Acciones a realizar
(1) Resume el prólogo en dos oraciones.
(2) Responde estas preguntas sobre el prólogo y marca cada respuesta con la misma letra que su pregunta:
(a) ¿Con qué sentidos animan los personajes a leer y a percibir el mundo?
(b) ¿A quién mencionan los hermanos como parte de uno de sus persistentes rituales?
(c) ¿De qué prescinde la historia fragmentada?

---------- Texto de lectura ----------

EVOCACIONES DE UNA HABANA LÁNGUIDA E INFORME (PRÓLOGO)

Desde las páginas de esta noveleta, los personajes nos animan a leer y a percibir el mundo, con “los sentidos del alma; los ojos del alma, la nariz y la boca, del alma”. Y es así, precisamente, que escribe la autora: desde el alma, desde la raíz, con el conocimiento absoluto de la alquimia literaria fraguada a fuego lento con sus lecturas y referentes, con sus amados autores y pintores y músicos, con una cubanía que es más universal cuanto más específica. Casi se percibe el aroma de aquel ajiaco de Fernando Ortiz, en la mezcla de infinitos ingredientes, especialmente cuando los hermanos mencionan a Cloe, como parte de uno de sus persistentes rituales, los “moros y cristianos, lechón asado, ensalada de estación, tomates en lecho de col, lechuga y rábanos, yuca con mojo y chicharrones”. De la imaginación culinaria a la creación y de ahí a la sabiduría, este viaje que se nos propone no es ni más ni menos que la alucinada zambullida en aquella cubanidad anhelada. La historia, fragmentada, por supuesto, prescinde de fechas o referencias evidentes, pero está ahí, palpitante, el corazón de la Isla.

---------- Información proporcionada ----------

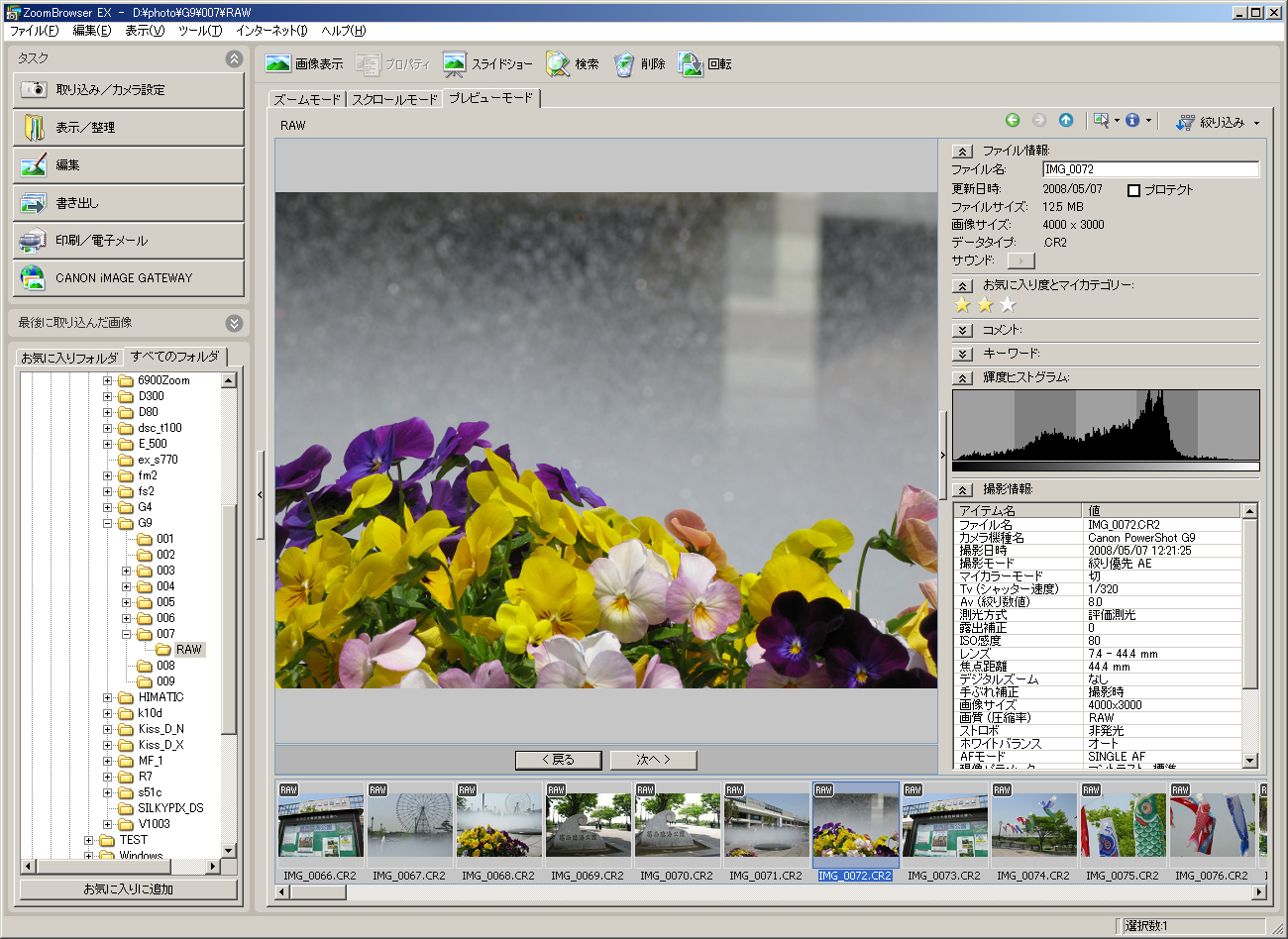
Task: Click the お気に入りに追加 button
Action: coord(128,888)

----------

Resultados
(1) La autora de la noveleta escribe desde el alma, con un conocimiento absoluto de la alquimia literaria forjado con sus lecturas, autores, pintores y músicos, y con una cubanía que es más universal cuanto más específica. La historia, fragmentada y sin fechas ni referencias evidentes, propone una zambullida en la cubanidad anhelada en la que late el corazón de la Isla.

(2)
(a) Con "los sentidos del alma".
(b) A Cloe.
(c) De fechas o referencias evidentes.